踩坑:Linked service with Self-hosted Integration runtime is not supported in data flow.
Linked Service
1.Amazon S3
Authentication type: Access Key
Access Key ID: ###
Secret access key: ###
2.Azure Blob Storage
Authentication type: SAS URI
SAS URL: https://xxx.blob.core.chinacloudapi.cn/containername
SAS token: sv=2020-02-10&st=2022-10-11###
3.Azure Data Lake Storage Gen2
Authentication type: System Assigned Managed Identy
赋予的是创建者的个人权限
Authentication type: Service Principal
URL: https://[accountname].dfs.core.chinacloudapi.cn
Tenant: [Tenant ID]
Service principal ID: [Client ID]
Service principal key: ###
Azure cloud type: Azure China 踩坑:选Data Factory’s cloud type会导致删文件失败
Test connection: To file path: [container] SP如果只到container的权限to linked services是不通的
4.Sharepoint
踩坑:ADF不能连接跨 tenant 的 Sharepoint,Global 的 Sharepoint 和 IC 的 ADF 肯定不通
解决方式:
- 申请VM,在VM上安装Azure Storage Explorer, 用Filetransfer直接入湖
- 将手工数据放在S3,用ADF copydata 从S3入湖
- 将手动数据放在Sharepoint, 用ADF 调 Sharepoint API 入湖 (Graph API: Not Granted)

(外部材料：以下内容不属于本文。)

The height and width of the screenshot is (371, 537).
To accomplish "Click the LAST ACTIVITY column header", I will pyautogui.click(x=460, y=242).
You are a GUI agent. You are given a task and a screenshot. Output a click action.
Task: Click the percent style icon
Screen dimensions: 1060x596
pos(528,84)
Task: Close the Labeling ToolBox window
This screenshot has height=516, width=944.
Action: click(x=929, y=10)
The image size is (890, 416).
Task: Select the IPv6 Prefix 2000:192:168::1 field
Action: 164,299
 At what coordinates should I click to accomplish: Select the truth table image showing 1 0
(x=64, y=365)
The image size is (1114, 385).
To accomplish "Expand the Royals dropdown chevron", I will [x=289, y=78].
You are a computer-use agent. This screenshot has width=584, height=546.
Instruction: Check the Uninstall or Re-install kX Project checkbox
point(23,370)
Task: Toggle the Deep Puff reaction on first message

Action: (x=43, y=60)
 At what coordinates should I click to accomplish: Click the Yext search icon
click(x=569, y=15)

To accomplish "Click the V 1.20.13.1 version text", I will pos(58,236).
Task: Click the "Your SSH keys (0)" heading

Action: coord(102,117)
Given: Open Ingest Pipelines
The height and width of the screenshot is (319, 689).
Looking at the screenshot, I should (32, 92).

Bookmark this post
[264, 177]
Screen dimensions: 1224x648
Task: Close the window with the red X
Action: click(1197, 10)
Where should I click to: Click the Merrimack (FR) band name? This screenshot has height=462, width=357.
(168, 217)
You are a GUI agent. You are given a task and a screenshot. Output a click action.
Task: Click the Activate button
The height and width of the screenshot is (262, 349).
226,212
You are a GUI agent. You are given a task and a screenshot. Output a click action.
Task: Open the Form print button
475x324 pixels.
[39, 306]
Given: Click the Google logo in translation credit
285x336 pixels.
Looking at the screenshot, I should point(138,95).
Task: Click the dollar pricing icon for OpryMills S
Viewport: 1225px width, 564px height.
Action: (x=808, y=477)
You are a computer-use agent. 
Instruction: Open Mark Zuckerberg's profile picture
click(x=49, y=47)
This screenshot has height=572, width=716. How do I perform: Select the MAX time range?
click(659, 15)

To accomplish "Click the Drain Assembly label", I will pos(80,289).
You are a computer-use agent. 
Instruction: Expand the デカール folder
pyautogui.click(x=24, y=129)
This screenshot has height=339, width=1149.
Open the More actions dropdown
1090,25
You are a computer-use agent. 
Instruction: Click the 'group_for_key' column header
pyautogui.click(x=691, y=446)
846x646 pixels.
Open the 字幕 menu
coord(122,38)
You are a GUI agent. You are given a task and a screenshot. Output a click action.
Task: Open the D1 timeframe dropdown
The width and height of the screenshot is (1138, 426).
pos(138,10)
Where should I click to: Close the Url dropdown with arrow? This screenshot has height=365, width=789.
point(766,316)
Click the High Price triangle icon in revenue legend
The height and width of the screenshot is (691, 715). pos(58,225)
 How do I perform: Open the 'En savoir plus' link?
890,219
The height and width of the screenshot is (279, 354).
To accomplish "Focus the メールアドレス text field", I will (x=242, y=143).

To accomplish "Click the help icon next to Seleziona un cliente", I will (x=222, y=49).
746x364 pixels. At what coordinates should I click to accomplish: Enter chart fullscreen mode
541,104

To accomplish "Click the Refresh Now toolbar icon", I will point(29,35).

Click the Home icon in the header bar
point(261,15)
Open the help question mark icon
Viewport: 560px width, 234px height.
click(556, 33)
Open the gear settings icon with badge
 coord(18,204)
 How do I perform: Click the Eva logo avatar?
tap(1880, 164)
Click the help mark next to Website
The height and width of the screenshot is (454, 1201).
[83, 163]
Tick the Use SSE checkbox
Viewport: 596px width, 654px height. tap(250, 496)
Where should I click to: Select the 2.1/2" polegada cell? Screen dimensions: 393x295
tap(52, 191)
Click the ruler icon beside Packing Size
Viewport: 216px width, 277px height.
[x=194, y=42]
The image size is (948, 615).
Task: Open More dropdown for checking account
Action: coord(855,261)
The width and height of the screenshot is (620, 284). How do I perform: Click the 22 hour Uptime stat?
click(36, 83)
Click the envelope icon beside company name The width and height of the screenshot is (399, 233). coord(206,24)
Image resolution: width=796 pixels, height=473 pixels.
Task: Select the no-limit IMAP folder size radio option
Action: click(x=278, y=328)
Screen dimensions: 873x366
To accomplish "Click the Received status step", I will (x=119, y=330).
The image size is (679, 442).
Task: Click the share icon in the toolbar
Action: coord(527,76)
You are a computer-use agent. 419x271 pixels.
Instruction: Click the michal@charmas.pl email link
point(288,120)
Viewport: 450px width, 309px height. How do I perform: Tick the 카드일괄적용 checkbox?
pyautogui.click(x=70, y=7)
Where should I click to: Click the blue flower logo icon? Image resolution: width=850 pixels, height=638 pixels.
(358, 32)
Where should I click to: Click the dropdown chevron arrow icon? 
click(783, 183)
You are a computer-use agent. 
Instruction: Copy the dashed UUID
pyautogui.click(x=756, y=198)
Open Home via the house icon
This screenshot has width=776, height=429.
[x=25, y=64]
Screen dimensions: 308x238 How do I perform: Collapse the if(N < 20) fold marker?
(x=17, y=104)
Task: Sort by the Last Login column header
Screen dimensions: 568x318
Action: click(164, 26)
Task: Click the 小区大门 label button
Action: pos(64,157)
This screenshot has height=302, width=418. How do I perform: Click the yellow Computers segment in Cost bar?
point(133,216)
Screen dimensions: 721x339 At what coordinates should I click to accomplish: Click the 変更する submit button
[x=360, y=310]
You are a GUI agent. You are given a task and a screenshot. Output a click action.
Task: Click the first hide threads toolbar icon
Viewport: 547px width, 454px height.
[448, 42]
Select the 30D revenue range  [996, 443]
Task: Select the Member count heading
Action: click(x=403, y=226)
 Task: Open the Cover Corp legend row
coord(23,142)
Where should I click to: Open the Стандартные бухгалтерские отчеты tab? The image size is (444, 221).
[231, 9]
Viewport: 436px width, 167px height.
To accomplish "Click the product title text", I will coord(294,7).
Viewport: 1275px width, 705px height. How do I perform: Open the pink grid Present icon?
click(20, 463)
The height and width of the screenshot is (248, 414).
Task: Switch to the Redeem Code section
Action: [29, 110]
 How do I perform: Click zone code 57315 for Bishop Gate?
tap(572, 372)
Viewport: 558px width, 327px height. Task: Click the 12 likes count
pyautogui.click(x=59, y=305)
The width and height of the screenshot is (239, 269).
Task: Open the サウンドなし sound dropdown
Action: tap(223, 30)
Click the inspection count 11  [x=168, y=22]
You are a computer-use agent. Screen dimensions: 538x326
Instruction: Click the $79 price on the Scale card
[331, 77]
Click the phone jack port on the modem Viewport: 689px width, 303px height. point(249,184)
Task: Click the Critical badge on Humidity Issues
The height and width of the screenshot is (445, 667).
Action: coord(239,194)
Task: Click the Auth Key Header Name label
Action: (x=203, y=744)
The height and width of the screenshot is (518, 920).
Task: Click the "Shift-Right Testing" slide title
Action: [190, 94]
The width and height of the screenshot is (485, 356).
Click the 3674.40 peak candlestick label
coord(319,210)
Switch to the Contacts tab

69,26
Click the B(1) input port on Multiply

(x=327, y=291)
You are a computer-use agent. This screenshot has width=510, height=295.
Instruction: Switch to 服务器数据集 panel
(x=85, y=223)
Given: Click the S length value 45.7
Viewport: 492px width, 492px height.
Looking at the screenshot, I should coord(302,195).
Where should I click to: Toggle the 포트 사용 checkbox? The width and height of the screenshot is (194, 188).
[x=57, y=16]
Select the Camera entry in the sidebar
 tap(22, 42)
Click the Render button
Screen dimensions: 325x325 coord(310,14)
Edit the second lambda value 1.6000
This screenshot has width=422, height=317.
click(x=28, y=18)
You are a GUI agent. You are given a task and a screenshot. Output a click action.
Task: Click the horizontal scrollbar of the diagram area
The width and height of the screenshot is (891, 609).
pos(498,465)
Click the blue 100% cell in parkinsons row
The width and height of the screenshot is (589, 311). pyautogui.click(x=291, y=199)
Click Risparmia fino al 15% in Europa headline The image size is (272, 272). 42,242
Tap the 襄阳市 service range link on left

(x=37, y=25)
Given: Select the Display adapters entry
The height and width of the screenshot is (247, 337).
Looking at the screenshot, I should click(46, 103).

Sharepoint API 见 https://yogagii.github.io/ms-graph-api.html
Activities
Move & transform
>>> Copy data
AWS S3 -> Azure Data Lake Storage
Source: * Linked service: DelimitedText * File Path: [bucketname]/RowZone/MANU 踩坑:多层路径写在一起,自己用/分开 * Recursively: 勾选的话当文件夹为空会报错
Sink: * Linked service: DelimitedText
踩坑: s3中不能有.DS_Store, ~$MATERIAL_MASTER.xlsx这种隐藏文件
Azure Data Lake Storage -> SQL Server
Source: * Linked service: Parquet * File Path type: Wildcard file path (Wildcard paths: [container]/[filepath]/*.snappy.parquet) * Recursively: true
Sink: * Linked service: Azure SQL Database (Table: @dataset().SQLTableName) * Write behavior: Insert * Bulk insert table lock: Yes * Table option: Auto create table * Pre-copy script: @{concat(‘drop table if exists ‘,item().TableName)} 更新失败不会回滚
踩坑: ErrorCode=ParquetNotSupportedTypeGeneric,’Type=Microsoft.DataTransfer.Common.Shared.HybridDeliveryException,Message=Parquet file contained column ‘txn’, which is of a non-primitive, unsupported type.,Source=Microsoft.DataTransfer.Richfile.ParquetTransferPlugin,’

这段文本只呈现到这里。